### Work instructions:
Down to the last line, reproduce the data that follows, but skip the pictures.

[Start of Attachment]

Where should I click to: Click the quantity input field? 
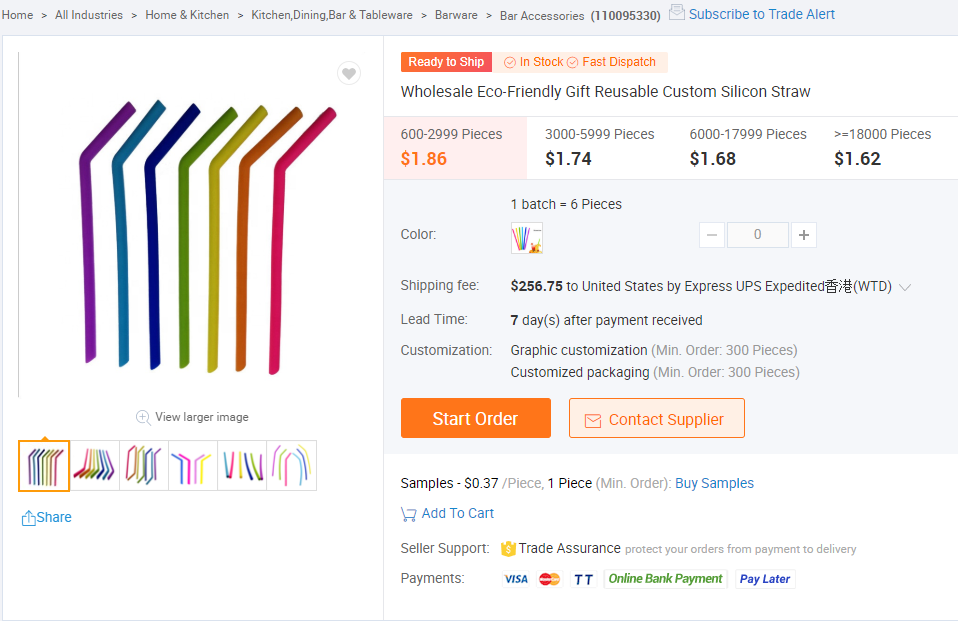pos(757,235)
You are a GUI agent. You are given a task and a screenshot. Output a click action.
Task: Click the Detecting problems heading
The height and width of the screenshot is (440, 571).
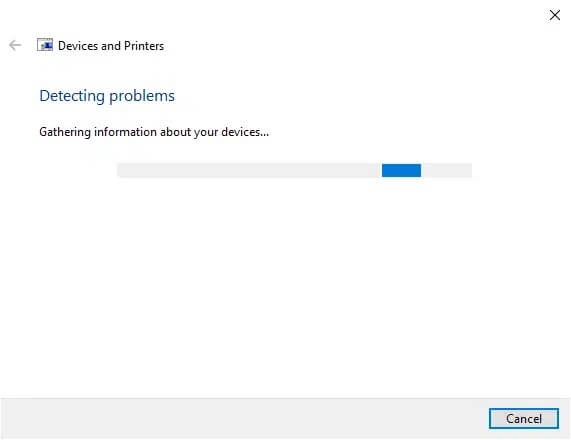(x=107, y=96)
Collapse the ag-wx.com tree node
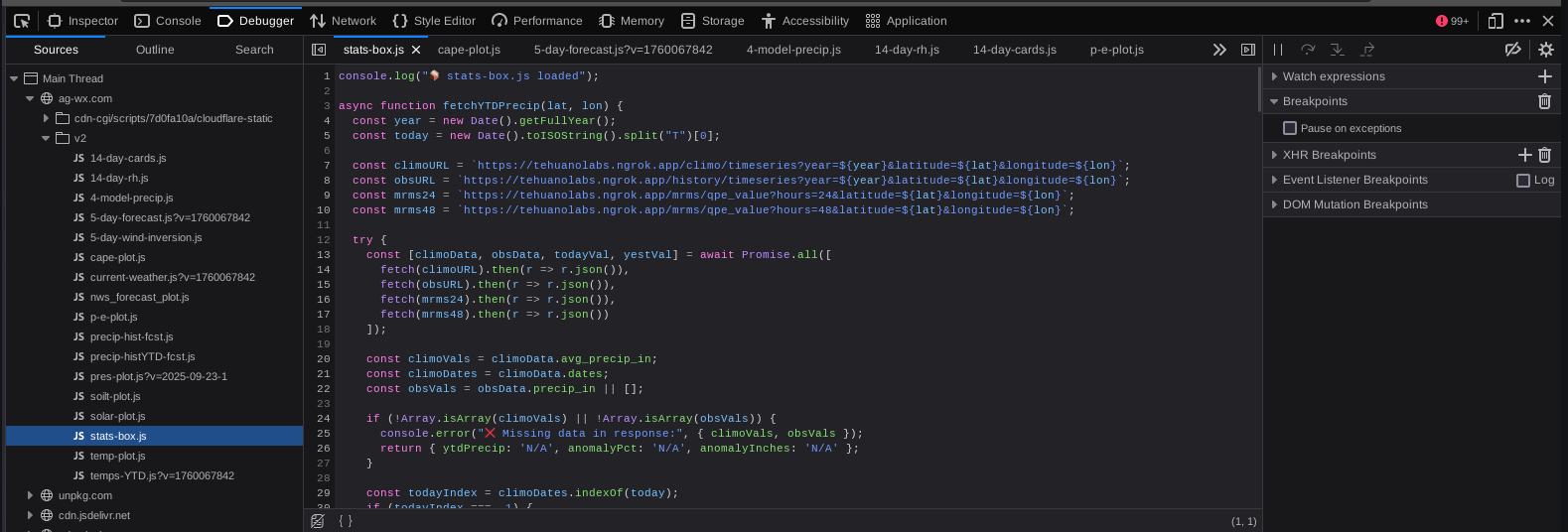 coord(30,98)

[End of Attachment]

### Worked solution:
Where should I click to: Click the quantity input field? 
pos(757,235)
You are a GUI agent. You are given a task and a screenshot. Output a click action.
Task: Click the Detecting problems heading
The height and width of the screenshot is (440, 571).
(x=107, y=96)
Collapse the ag-wx.com tree node
 coord(30,98)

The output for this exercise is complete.